LEAD Action News Vol 2 no 2 Autumn 1994
Local Strategies Needed to Counter Petrol Sniffing
News Release from AMA. Contact Dr John Dunne (09) 224 2593 or Dr Ross Goodheart Phone (018) 905 696.
Petrol sniffing is an important cause of sickness and death in some rural Aboriginal communities, according to a research article in the Medical Journal of Australia (MJA Vol. 160, 21 Feb 1994, pp 178-181).
The authors, neurologists Dr Ross Goodheart and Dr John Dunne of the Royal Perth Hospital, said that petrol sniffing can cause death or irreversible encephalopathy and, despite treatment, those severely affected have a poor prognosis.
The article follows a study of 29 admissions from 25 patients to Perth teaching hospitals between 1984 and 1991 where intentional petrol sniffing was diagnosed.
Of the 25 patients, 22 were male and three female. Ages ranged from five to 27. Twenty were Australian Aborigines, 18 of whom were chronic petrol sniffers and 17 of whom had been transferred from the Eastern Goldfields and Western Desert regions of Western Australia (W A).
Of the chronic sniffers, a high prevalence of seizures and an alarmingly high case fatality ratio - eight of 20 was found. Eighteen of the 20 patients were treated with specific agents to reduce the lead load, but the results were "extremely disappointing".
While the short term effects of petrol inhalation were the likely result of several constituents of petrol, long-term effects were currently considered to be largely due to organic lead poisoning.

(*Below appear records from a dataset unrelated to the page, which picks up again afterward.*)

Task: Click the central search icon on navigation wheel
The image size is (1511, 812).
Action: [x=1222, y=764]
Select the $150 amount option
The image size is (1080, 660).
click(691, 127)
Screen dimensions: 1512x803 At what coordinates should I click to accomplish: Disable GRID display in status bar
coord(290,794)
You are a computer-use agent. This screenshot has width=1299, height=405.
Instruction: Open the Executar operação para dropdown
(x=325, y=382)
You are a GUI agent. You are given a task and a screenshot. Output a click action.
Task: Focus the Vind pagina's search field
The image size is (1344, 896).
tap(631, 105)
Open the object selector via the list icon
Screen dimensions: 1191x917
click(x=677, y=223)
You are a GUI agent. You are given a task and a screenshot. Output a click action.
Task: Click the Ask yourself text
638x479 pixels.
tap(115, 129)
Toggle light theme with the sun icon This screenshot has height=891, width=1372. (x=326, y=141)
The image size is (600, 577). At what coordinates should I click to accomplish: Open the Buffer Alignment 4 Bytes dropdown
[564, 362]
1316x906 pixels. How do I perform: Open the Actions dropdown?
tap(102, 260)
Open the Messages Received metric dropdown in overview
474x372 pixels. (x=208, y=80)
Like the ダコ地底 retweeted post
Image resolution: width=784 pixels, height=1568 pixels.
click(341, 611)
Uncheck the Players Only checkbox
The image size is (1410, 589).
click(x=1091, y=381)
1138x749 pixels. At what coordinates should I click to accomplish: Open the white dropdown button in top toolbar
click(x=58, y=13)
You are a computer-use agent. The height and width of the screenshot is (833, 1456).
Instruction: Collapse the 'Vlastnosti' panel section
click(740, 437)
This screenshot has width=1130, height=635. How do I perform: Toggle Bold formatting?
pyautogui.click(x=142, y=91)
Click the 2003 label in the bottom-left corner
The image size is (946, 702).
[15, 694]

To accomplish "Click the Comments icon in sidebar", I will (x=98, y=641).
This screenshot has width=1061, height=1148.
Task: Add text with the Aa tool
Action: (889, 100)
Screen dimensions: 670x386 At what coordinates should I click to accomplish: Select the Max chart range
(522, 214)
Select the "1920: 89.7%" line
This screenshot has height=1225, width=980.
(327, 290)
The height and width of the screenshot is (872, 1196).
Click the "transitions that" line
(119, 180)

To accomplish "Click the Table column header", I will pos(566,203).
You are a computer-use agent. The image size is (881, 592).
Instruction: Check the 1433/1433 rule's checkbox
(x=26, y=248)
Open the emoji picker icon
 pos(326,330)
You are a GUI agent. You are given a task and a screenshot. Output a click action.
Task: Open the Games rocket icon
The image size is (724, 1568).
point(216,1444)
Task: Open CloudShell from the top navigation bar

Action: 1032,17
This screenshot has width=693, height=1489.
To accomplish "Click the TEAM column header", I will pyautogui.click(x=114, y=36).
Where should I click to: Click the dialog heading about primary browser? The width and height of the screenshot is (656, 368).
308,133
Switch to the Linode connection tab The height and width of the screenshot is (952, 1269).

Ten to 15 breaths were sufficient to produce intoxication for three to six hours. Absorption of petrol components through the lungs was rapid and symptoms became evident within three to five minutes.
An initial euphoria was experienced which may be accompanied by hallucinations, delusions, nausea and vomiting and after prolonged inhalation there may be delirium, loss of consciousness and coma and sudden death may occur.
The authors said that primary care of petrol sniffers posed many practical problems as most were from remote areas where a solitary health nurse was in attendance.
The replacement of leaded with unleaded petrol may reduce the morbidity associated with petrol sniffing but it may be some time before leaded petrol was unavailable in remote areas of W A, and the contents of other highly toxic ingredients of petrol, leaded and unleaded, should not be underestimated.
While primary prevention strategies had so far had limited success, the poor prognosis of those severely affected, even with treatment, further emphasised the need for locally based strategies for prevention. The researchers reported "a highly significant association between the mean admission blood lead level and survival" (see graph).
"For the survivors, length of acute admission averaged 33 days, but was as long as 147 days. Ataxia and dementia were common at the time of discharge with only one patient being functionally independent."
The goal for all Australians is to have a blood lead level below 0.48 µmol/L (micromoles per litre) which converts to 10 µg/dL (micrograms per decilitre).